When I was in middle school, once a year we would all board busses and head to the local stadium for field day. We would all compete in various track and field events, and a small number of students would get blue ribbons for winning an event. Everyone else got red ribbons. They were then, as they are now, “participation ribbons”. (I’ll bet some of you did not know that the odious “”participation award” dates as far back as 1980. Oh well, nihil novi sub sole.)
I’m not entirely certain why the rest of us were recognized. We did not run faster, jump higher, or throw farther than anyone else. Our major accomplishment on Field Day was not getting lost between the busses and the stadium. Even though I had been raised in liberal house, there was enough common sense stirring in me back then to know that a blue ribbon was better than a red one and that discernible success was better than well, just showing up.
And so after the first such Field Day, I came home and displayed my red ribbon to my parents with the explanation that in our field day, first place contestants got red ribbons and not blue ones. Never mind that the ribbon was stamped with the word “PARTICIPIANT” in large gold letters.

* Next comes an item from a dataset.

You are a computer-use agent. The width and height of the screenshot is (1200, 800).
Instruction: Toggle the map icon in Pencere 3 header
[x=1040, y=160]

In the real world, there are winners and losers. Ability is arguably the product of two things: 1) God-given ability to perform and 2) The desire to succeed. The two are not mutually exclusive, and it could be argued desire can trump natural ability.
As a lifelong Reds fan, I grew up enamored with the Big Red Machine, and like many kids in my era I was also a fan of Pete Rose.
And yes, I am aware of his betting scandal and that he has entered the world of reality television. But going back to the era when there still seemed to be giants in professional sports, Pete Rose was an astounding baseball player. But he wasn’t a natural. In the movie “4192 The Crowning of the Hit King” Rose stated that when he started playing baseball, he couldn’t run, and he couldn’t hit. He had to do it by his sweat and his drive. And he became not just a good ballplayer, but a great ballplayer, thus earning the nickname “Charlie Hustle.”
Rose understood that you don’t make it to the World Series by successfully finding the clubhouse, or by merely participating. To win, one must be better than one’s competitors. And if one does not win, one must divine why, and work to improve so that one can win.And if that is not possible, one should find another activity. Or become obsolete.
With that in mind, what lessons are being imparted by the decision of the Northern California Youth Football League to enforce its “Mercy Rule”? Simply put, the rule dictates that if a team wins by 35 points or more, that team is fined 200 dollars and the coach gets a one-week suspension. There is also an option to replace the first string with the second and third string if the score appears to be in danger of getting too high.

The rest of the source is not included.